Feasibility studies promised millions in annual savings. The Prison Society itself hailed the early results as a “major improvement.”
As Todd Shepherd reported last week, the February 5, 2026 memorandum on their November 13, 2025 walkthrough reads like an indictment.
According to the Prison Society’s own data, prisoners were better off under private management. In nearly every major category tracked since the county takeover, conditions were better in December 2022 (under GEO private operation) than in November 2025 (under full county control):
- Got out of cell every day: 78% → 44%
- Officers available at night: 61% → 12%
- Officers available on weekends: 55% → 16%
- Working payphones on the unit: 87% → 24%
- Able to make daily phone calls: 68% → 44%
- Successful family visits: 61% → 13%
- Witnessed assault by staff: 30% → 58%
Only commissary delivery improved. Almost everything else got significantly worse.
When the monitors arrived at the women’s unit, all five pods were locked down with zero officers present. One man stood in sewage and feces for twelve hours while staff laughed at his broken lock. Ninety-two percent say they don’t get enough food. Seventy-seven percent lack basic hygiene items. The women’s unit was freezing. Phones don’t work. Visits get canceled. Staff assaults are up.
Warden Willie Bonds’ March 2 response is bureaucratic boilerplate: Aramark’s 2,600-calorie meals (portions still too small), daily cleaning supplies (staff don’t distribute them), and a capital plan that ballooned from $28 million to $50 million. Same old excuses.

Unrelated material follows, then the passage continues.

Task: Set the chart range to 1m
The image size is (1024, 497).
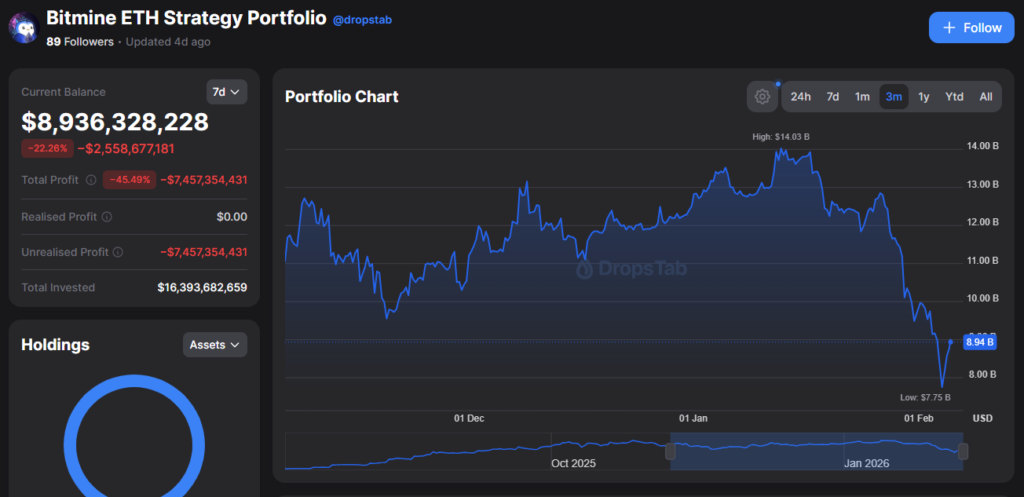Action: [862, 97]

This is exactly what Todd Shepherd and I warned about for years here at Broad + Liberty. The county didn’t fix the problems — it replaced a profit motive with a political one. The result? The same failures, plus exploding costs and worsening outcomes.
Delaware County residents deserve better than ideological experiments sold as compassion. The Prison Society’s own numbers just proved the “I told you so.”
Wally Nunn is the former Chairman of Delaware County Council.